Ramesses IV came to the throne in difficult circumstances. Ramesses III, his father, was assassinated by conspirators led by Tiye, one of his secondary wives, to establish Pentawer, her own son and Ramesses IV's half-brother, on the throne. Ramesses IV, however, was able to secure himself on the throne, and had the conspirators arrested, prosecuted and executed.

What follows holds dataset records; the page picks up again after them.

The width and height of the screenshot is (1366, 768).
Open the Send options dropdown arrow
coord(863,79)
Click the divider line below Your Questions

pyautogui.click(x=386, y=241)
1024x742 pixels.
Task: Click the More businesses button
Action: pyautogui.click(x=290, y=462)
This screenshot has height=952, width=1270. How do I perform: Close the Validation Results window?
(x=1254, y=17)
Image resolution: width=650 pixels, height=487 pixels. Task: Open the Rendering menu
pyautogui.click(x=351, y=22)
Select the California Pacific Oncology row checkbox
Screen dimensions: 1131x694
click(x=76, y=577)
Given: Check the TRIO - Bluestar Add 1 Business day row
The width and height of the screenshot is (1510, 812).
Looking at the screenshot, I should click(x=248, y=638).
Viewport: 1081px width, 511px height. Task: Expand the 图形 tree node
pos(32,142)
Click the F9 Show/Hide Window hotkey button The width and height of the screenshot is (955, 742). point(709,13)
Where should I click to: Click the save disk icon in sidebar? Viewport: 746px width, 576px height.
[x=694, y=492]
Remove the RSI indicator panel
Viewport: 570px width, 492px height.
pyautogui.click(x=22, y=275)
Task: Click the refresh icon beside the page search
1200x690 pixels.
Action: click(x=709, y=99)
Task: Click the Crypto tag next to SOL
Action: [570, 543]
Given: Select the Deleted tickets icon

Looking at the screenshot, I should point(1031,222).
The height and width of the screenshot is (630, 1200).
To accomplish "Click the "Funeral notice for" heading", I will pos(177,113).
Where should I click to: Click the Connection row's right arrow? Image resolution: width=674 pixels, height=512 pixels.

It was once thought that Ramesses IV's father, Ramesses III, had survived the initial attack, only to die some time later. This is due in part to the Judicial Papyrus of Turin, which preserves a record of the trials of the conspirators, being carried out under his name. The document opens with:
[King Usermare'-Meriamun, l.p.h., Son of Re': Ramesses] Ruler of Heliopolis [l.p.h. said]... I commissioned the overseer of the treasury Montemtowe; the overseer of the treasury Pefrowe; the standard-bearer Kara; the butler Paibese, the butler Kedendenna; the butler Ba'almahar; the butler Peirswene; the butler Dhutrekhnefer; the king's adjutant Penernute; the clerk Mai; the clerk of the archives Pre'em-hab; the standard-bearer of the infantry Hori; saying 'As for the matters which the people-I do not know who-have plotted, go and examine them'.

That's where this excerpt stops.